WHAT IS EXPECTED: Repeat exactly the lines of the listing below, please, starting with the first and ending with the line containing "The width and height of the screenshot is (1271, 487)."; leave out the rest.

**** DATA SUPPLIED ****

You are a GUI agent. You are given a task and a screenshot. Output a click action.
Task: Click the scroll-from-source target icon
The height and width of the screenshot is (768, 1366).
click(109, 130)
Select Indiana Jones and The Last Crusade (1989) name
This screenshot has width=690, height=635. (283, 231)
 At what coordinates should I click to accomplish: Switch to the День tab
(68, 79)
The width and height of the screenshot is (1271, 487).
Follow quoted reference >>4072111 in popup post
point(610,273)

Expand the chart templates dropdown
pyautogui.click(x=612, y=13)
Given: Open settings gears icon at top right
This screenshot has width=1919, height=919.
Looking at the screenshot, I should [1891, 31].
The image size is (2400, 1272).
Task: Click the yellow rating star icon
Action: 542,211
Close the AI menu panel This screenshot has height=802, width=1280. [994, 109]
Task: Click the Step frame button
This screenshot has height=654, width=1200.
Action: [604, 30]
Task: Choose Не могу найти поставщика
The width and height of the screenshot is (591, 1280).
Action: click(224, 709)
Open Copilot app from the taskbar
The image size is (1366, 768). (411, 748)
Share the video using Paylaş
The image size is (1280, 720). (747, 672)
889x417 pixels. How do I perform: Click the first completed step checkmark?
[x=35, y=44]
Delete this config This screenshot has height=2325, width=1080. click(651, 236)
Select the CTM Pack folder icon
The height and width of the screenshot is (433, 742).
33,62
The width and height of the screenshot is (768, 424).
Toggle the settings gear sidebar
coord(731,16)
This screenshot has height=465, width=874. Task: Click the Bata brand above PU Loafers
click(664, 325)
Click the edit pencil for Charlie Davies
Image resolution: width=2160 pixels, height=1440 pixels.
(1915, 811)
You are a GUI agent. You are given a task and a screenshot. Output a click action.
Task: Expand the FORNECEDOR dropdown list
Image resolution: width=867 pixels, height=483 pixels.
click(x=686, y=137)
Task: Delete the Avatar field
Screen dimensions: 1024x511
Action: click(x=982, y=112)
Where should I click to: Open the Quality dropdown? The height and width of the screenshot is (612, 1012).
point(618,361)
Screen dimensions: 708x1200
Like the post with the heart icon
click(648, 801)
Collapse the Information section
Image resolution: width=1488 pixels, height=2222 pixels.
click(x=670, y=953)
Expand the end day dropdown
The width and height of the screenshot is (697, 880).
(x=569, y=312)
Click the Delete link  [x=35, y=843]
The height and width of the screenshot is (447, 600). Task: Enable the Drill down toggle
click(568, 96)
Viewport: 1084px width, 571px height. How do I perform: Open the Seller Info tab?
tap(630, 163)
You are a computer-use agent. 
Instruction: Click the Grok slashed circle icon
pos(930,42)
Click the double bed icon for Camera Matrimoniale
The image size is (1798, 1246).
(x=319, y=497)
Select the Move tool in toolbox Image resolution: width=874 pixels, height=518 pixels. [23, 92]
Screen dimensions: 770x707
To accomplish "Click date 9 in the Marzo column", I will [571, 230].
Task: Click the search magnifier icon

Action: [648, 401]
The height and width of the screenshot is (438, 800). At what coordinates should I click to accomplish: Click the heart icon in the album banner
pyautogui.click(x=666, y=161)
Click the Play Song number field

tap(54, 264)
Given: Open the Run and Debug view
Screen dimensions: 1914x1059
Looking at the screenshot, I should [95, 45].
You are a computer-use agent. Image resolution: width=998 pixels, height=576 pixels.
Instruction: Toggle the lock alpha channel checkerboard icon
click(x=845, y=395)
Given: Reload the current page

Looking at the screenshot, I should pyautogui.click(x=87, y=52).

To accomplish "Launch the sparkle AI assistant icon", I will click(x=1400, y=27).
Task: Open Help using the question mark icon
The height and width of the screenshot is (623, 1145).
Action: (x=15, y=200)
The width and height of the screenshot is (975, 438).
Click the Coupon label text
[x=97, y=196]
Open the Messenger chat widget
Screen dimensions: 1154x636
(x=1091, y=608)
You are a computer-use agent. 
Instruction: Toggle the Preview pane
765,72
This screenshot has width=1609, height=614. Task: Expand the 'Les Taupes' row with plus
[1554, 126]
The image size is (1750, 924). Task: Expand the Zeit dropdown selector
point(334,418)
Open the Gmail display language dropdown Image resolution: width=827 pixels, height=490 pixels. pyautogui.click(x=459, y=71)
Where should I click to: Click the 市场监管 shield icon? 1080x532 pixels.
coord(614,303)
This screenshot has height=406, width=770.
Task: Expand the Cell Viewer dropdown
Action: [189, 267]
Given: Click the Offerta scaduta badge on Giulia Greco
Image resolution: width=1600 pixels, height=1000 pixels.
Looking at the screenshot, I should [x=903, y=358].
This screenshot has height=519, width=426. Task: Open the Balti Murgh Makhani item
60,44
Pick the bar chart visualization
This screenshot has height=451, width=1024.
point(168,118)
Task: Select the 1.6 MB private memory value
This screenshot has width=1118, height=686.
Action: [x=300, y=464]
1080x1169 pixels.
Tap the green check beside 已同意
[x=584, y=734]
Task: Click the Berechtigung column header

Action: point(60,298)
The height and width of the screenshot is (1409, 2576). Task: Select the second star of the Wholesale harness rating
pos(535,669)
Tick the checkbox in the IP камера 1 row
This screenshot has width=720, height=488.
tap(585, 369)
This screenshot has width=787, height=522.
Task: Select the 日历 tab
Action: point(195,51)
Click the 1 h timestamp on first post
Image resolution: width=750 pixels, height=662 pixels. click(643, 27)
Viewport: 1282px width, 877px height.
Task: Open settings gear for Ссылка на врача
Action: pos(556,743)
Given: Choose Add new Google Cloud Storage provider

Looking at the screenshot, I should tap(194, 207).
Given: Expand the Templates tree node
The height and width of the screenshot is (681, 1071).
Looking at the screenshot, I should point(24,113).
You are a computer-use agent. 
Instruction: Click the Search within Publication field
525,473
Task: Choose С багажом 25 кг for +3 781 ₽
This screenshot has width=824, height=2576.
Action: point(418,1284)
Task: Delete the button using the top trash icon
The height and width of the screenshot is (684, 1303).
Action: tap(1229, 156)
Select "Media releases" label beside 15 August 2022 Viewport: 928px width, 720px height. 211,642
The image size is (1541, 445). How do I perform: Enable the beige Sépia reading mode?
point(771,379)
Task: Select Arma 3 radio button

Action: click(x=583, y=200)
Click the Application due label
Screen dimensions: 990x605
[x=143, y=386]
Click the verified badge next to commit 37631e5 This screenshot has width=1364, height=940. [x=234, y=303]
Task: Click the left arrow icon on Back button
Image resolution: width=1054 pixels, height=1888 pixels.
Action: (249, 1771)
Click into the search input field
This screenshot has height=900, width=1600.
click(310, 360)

****

EXERCISE RESULT:
You are a GUI agent. You are given a task and a screenshot. Output a click action.
Task: Click the scroll-from-source target icon
The height and width of the screenshot is (768, 1366).
click(109, 130)
Select Indiana Jones and The Last Crusade (1989) name
This screenshot has width=690, height=635. (283, 231)
 At what coordinates should I click to accomplish: Switch to the День tab
(68, 79)
The width and height of the screenshot is (1271, 487).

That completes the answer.